Dmytro Leonidovych Cherniavskyi (Cherniavskiy Dmytro Leonidovych, born July 16, 1971) is the advisor to the Ukrainian Minister of Family, Youth, and Sport.

==Early life and education==
He was born on July 16, 1971, in Donetsk. His father was Leonid Vladimirowich Cherniavskiy; his mother, Zhanna Vasyliivna Cherniavska, both citizens of Ukraine. He entered school in Donetsk in 1978, and finished school in 1986. He then entered the State Institute of Donetsk on 1991, graduating in 1997. In 1998, he enter law school at the National Taras Shevchenko University of Kiev, and graduated in 2000.

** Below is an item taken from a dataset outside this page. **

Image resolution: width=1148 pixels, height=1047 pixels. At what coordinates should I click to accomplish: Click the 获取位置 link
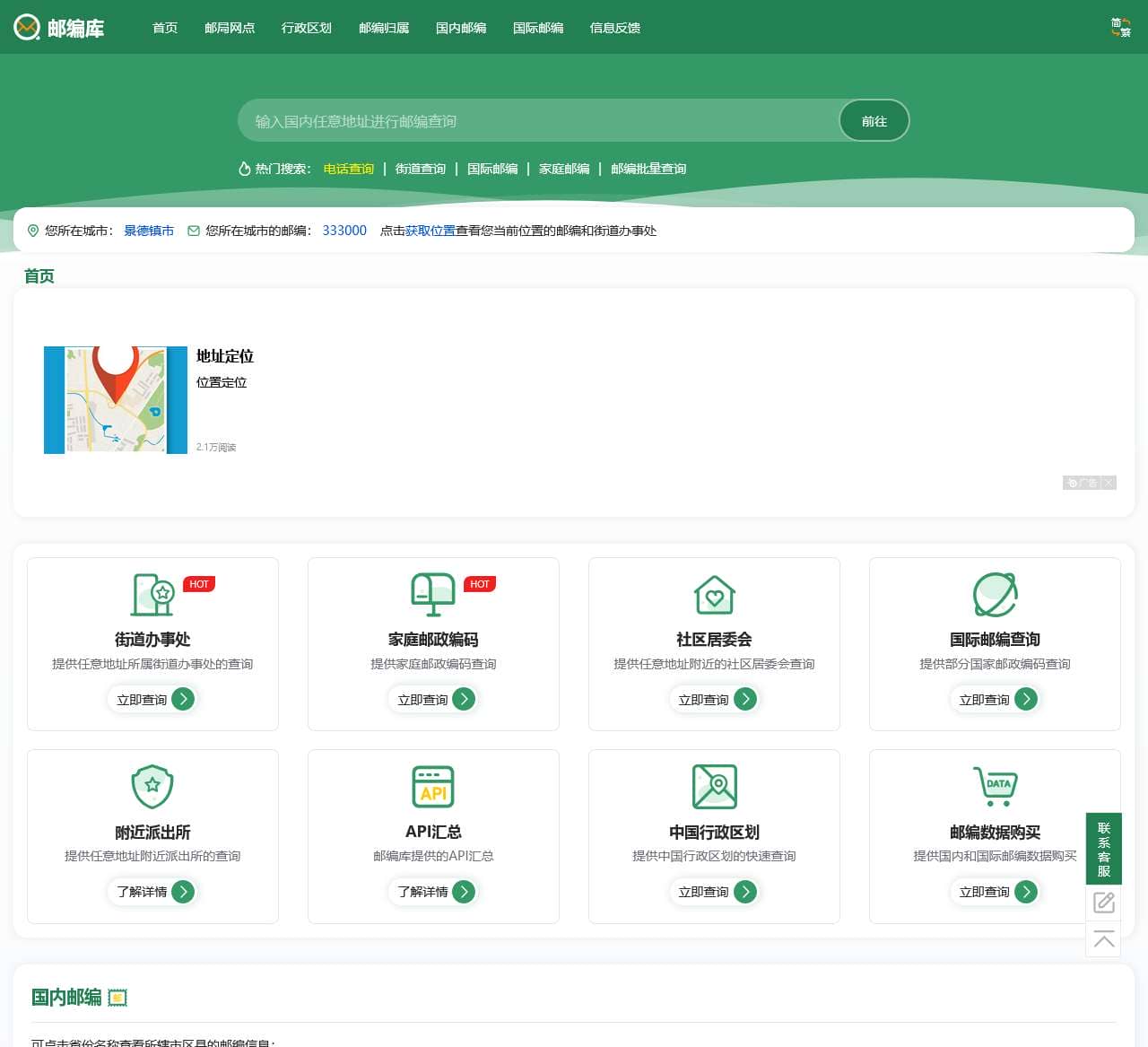coord(430,231)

He is married to wife Maria Vladimirovna and has two children, Gleb and Gabriel.

==Employment==
From August 1996 to December 1998, he worked as an interpreter in a real estate and investment company. From January 1999 to July 2002, he was employed at Cherniavskiy and Partners. From August 2002 to April 2008, he worked as a legal councillor.

In 2003, he became the vice-president of the Eastern European division of Tax Consulting U.K. From 2003 to 2004, he was a chairman of board of a Russian subsidiary of UkrSibbank. From 2004 until 2008, he was a member of the committee of directors of corporation Aurora.

On May 13, 2008, he was appointed as advisor to the Minister of Family, Youth, and Sport. On October 7, 2008, he was appointed alternate director general of the government enterprise NSK Olimpiyskiy and led the organizational management for preparation of the stadium for the EURO 2012.